WHAT YOU SHOULD DO:
Quote the items from the line with "You are a computer-use" through the end of the items, leaving out the pictures.

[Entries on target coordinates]
+++

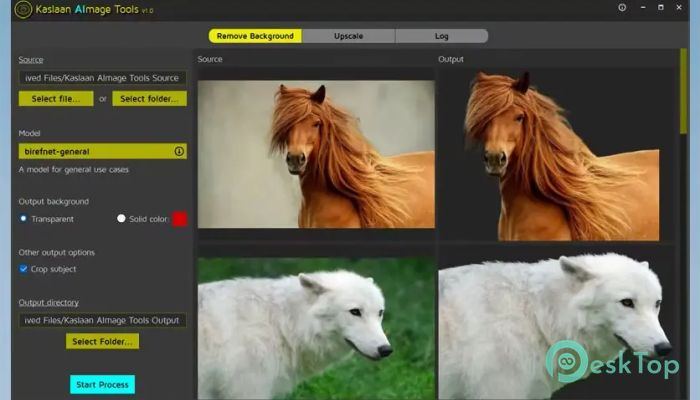The height and width of the screenshot is (400, 700).
Task: Click the horse source image thumbnail
Action: coord(316,154)
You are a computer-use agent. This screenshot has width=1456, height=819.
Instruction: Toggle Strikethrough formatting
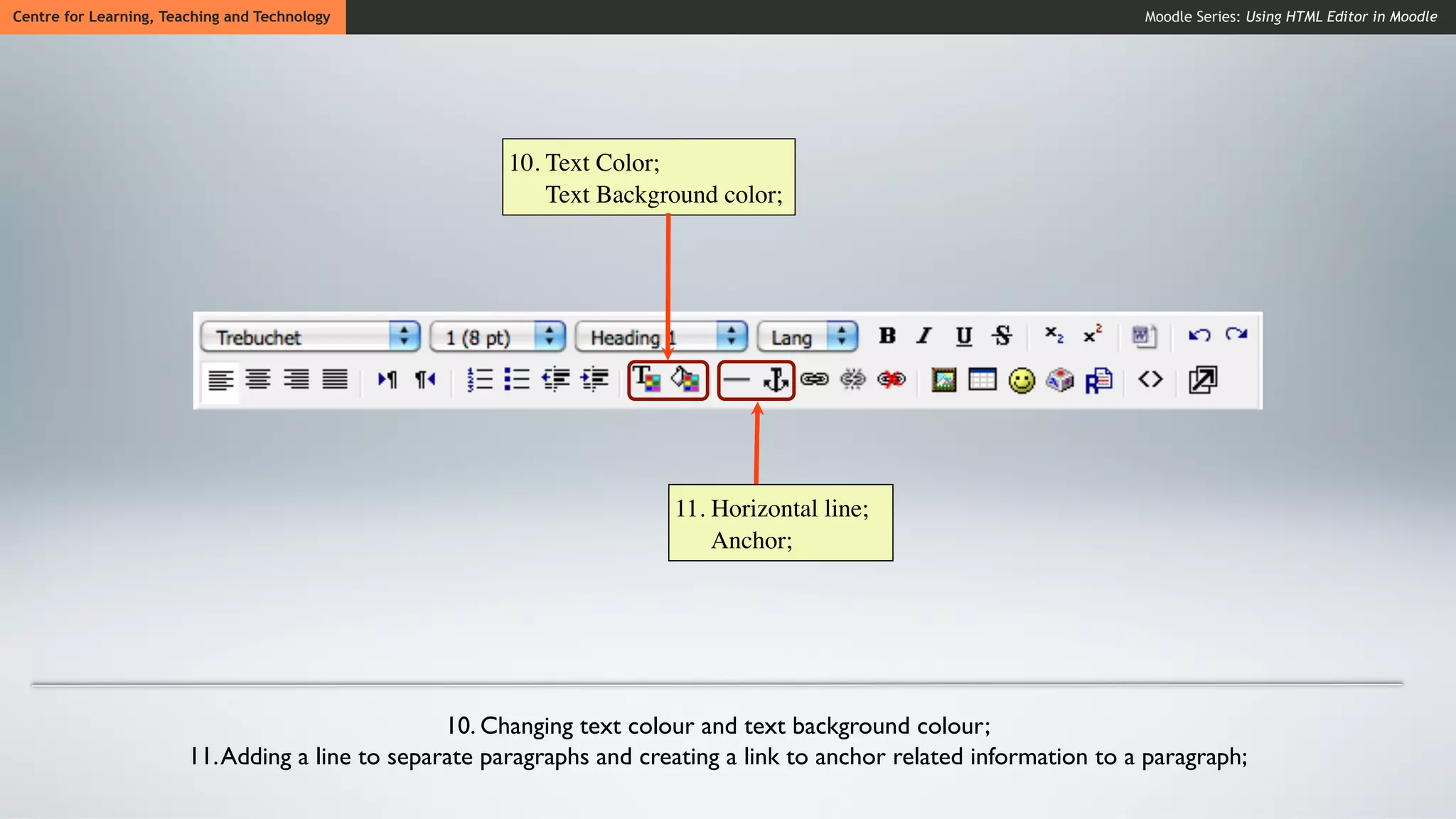coord(1002,336)
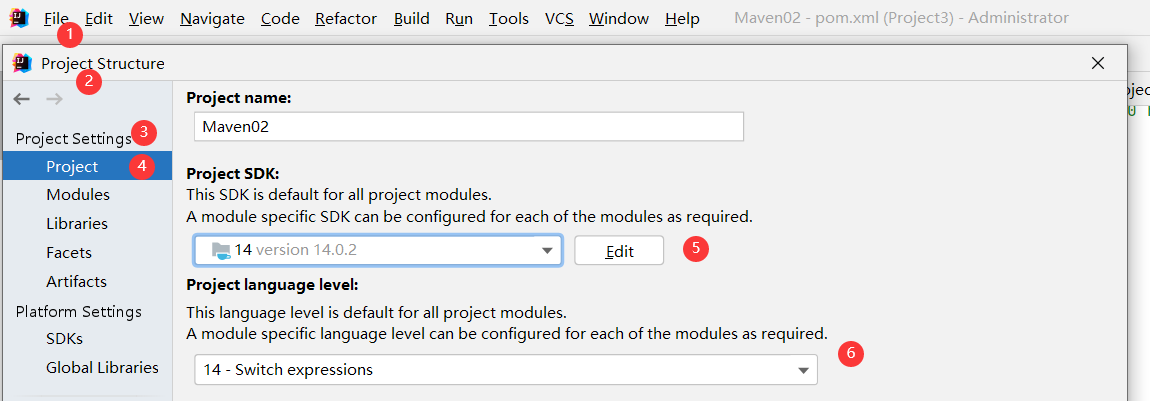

+++

TASK SOLUTION:
You are a computer-use agent. This screenshot has width=1456, height=819.
Instruction: Toggle Strikethrough formatting
coord(1002,336)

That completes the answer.